Symbiome – Economy of Symbiosis

Symbiome – economy of symbiosis is a biological prototype for a complex set of social relationships among species, which establish mutual symbiotic relationships according to favorable conditions and common needs.


Miniature Ecosystem
Symbiome is inhabited by two biological species that nurture a symbiotic relationship: a plant of a red clover Trifolium pratense and a bacteria of the genus Rhizobium, a rhizobia. Favorable environmental conditions in the system, in which both species have mutual benefits, are generated by lighting and the blowing of air into the hydroponic liquid. A symbiotic relationship leads to the exchange of key nutrients: the plant supplies the bacteria with carbon compounds, while the bacteria supply the plant with nitrogen compounds.
Rhisobia fixes nitrogen from air, which causes acidity of the liquid – or with other words – a drop in the pH level in the vicinity of the plant’s roots. Plants need fixed nitrogen for growth and basic processes of life, such as the production of amino acids, proteins and DNA. Furthermore, fixed nitrogen is quite difficult to be found in nature. The symbiosis between the plant and bacteria thus allows their survival and consequently the development of larger and wider ecological connections.


Symbiosis as a Biological Feedback Loop
The relationship between red clover and rhizobia is defined by a biological feedback loop, within which, both species are provided with the means for survival. The more acidic the liquid nutrients, the better the conditions for growth and symbiosis. Indirect measurements of the level of fixed nitrogen in the hydroponic liquid in the Symbiome installation affect the speed of dripping water. The greater the degree of symbiosis, the greater the flow of water drops, and the more intense are the ripples on the water surface.
The ripples on the water surface are detected by a light sensor that translates them to sound via an interface. The sound is generated in real time and filtered through phase modulation, which depends on the specific time-space. It maps the situation of matching and differences in the process of symbiosis. Symbiosis is not an idealized relationship, but a situation in which the species are continuously negotiating the mutual use of natural resources. The environment is not something external, but is generated in relationships and is a part of these relationships. Thus, the visitors in the Symbiome installation who exhale carbon dioxide, become remote actors in the symbiotic relationship.
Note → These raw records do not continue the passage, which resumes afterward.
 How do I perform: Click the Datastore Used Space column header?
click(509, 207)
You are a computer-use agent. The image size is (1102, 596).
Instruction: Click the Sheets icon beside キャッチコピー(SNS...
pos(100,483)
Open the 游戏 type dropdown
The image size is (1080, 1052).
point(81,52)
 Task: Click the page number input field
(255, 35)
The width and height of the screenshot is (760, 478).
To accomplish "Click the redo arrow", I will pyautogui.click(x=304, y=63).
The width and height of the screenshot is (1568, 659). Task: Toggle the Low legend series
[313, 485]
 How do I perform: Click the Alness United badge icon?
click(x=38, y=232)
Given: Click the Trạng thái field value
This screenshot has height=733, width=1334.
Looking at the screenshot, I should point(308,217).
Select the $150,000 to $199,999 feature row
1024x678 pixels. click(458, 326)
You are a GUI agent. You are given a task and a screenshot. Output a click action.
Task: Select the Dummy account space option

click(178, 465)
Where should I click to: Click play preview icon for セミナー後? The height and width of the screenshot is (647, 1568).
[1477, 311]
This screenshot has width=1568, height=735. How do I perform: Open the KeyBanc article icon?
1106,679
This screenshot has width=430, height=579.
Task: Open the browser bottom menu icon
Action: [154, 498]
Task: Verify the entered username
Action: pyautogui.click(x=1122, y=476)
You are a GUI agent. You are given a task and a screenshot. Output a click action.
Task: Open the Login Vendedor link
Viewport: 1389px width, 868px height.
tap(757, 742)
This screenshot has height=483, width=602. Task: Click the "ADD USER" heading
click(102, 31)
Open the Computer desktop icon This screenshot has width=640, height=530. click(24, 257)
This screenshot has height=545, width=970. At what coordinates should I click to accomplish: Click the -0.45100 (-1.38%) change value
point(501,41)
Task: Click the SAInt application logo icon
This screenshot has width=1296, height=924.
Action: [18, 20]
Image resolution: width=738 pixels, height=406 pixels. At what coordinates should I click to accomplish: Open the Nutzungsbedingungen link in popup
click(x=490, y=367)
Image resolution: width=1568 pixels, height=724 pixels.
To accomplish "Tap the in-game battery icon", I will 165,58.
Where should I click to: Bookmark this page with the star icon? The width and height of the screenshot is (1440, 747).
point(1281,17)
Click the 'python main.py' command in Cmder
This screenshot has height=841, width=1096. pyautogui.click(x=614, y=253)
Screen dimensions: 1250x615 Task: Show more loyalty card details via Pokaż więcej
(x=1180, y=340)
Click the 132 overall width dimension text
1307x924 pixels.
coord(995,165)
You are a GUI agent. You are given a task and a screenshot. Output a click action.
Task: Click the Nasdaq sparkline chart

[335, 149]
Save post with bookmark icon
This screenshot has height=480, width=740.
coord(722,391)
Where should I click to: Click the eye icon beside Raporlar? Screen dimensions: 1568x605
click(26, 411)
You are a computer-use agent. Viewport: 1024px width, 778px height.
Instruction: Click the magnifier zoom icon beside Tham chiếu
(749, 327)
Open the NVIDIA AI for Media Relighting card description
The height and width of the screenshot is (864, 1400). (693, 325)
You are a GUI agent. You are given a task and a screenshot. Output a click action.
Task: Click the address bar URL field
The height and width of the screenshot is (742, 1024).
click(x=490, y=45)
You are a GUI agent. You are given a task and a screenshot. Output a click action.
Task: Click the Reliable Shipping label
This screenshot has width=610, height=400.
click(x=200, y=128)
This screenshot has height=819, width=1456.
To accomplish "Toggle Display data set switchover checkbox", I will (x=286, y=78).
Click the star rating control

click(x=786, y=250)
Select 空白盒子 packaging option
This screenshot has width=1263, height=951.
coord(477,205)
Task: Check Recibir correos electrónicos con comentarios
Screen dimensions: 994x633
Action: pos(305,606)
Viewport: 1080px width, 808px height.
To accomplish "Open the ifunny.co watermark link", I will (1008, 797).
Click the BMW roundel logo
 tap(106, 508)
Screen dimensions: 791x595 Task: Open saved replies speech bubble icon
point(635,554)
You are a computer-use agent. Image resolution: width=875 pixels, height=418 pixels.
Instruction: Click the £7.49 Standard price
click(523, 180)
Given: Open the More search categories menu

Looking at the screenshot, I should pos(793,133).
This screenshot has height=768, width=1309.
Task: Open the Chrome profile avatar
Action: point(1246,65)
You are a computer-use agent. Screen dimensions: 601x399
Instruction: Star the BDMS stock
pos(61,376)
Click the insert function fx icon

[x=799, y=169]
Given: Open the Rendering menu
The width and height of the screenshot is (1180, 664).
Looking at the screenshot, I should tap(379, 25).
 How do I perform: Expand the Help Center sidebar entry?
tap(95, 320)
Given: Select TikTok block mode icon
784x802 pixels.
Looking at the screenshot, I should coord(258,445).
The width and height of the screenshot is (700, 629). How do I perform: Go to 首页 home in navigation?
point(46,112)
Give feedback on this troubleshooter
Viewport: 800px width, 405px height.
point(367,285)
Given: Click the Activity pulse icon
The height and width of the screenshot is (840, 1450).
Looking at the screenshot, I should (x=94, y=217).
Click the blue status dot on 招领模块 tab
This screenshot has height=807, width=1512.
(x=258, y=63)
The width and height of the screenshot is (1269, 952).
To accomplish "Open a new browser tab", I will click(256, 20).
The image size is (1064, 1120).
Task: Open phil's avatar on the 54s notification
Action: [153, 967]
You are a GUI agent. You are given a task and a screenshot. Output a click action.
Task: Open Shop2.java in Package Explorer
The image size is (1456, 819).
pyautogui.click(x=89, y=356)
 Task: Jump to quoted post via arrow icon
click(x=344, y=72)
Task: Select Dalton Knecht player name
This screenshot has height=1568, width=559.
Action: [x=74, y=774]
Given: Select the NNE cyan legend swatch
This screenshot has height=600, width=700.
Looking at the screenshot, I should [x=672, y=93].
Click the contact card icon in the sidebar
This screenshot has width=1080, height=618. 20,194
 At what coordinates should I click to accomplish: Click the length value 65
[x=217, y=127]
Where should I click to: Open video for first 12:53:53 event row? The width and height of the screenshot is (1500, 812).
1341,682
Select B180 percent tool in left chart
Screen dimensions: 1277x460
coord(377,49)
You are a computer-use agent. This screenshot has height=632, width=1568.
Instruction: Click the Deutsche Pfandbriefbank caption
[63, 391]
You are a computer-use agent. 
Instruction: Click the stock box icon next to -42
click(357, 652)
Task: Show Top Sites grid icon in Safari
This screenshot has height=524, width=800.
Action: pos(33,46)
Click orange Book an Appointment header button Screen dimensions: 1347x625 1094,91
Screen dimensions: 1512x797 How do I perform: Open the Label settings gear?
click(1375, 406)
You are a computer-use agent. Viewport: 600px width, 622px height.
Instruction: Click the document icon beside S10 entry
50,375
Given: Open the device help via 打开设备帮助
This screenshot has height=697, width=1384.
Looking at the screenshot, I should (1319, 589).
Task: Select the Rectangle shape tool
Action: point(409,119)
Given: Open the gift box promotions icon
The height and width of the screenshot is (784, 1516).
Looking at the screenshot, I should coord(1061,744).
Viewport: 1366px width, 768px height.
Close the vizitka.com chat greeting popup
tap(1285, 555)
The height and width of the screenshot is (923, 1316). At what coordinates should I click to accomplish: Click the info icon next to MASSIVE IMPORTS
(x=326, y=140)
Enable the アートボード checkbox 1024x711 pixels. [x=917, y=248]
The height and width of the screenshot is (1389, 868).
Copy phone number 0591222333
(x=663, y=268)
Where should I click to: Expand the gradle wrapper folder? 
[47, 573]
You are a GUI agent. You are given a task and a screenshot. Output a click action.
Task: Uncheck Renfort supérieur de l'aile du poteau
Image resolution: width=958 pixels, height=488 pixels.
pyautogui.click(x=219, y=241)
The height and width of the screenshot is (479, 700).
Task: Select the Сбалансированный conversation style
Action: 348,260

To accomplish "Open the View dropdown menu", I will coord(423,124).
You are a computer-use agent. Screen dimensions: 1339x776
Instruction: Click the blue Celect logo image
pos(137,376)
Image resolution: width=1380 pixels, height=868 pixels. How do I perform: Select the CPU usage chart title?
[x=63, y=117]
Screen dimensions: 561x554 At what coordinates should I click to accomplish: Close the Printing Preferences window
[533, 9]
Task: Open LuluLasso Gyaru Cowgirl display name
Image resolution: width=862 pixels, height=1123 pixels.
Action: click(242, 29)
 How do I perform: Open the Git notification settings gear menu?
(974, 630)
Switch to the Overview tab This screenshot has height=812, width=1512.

Symbiosis, Adaptation and Production of Culture
Clover and rhizobia are also a part of the human’s symbiotic relationships in the process of food production. For example, agronomists value clover as a beneficial plant in the crop rotation, which is able to enrich depleted soil with nitrogen. This process takes place with the help of symbiotic relationship with rhizobia. Bacteria initially enter the plant as parasites, but the relationship is then turned into a symbiosis due to mutual benefits. The Rhizobia is then nested in the root system of the clover and develops nodules, while the clover provides them with favorable conditions for survival – with a home.
Such a symbiosis can be understood as a metaphor for the economic relationships between natives and migrants who may benefit from each other only when they are based on reciprocity. Furthermore, sound waves in the installation are an analogy for the production of cultural content, which is not based on the dichotomy between the dominant culture and various forms of minority cultures. Mutual cultural continuum is only possible when the society understands that the aim of the symbiosis is not only an economic relationship, but also a method for the production of cognitive processes.


Economy as an Ecosystem of Relationships
Contemporary market economy favors predation and competition between species, but neglects other forms of symbiotic cohabitation and collaboration. It is based on an incorrect understanding of evolutionary processes, which reduces the diversity of such processes to the idea of a struggle for existence. Even dialectical Marxism has – in practice – implemented class struggle, instead of a classless socialist society, which aimed to eradicate violence of privileged against deprivileged. Such practices reflect a misunderstanding of evolution as a process of struggle for existance. Thus, class struggle did not lead to a classless society, but to violence, reintroduction of capitalism and re-traditionalization. Successful evolutionary processes between species are not a struggle, but call for forms of mutualities, cooperations and negotiations. Symbiome – economy of symbiosis raises the question of how to think systems of injustice and inequality in society, from the view point of mutuality, instead of deepening the contradictions.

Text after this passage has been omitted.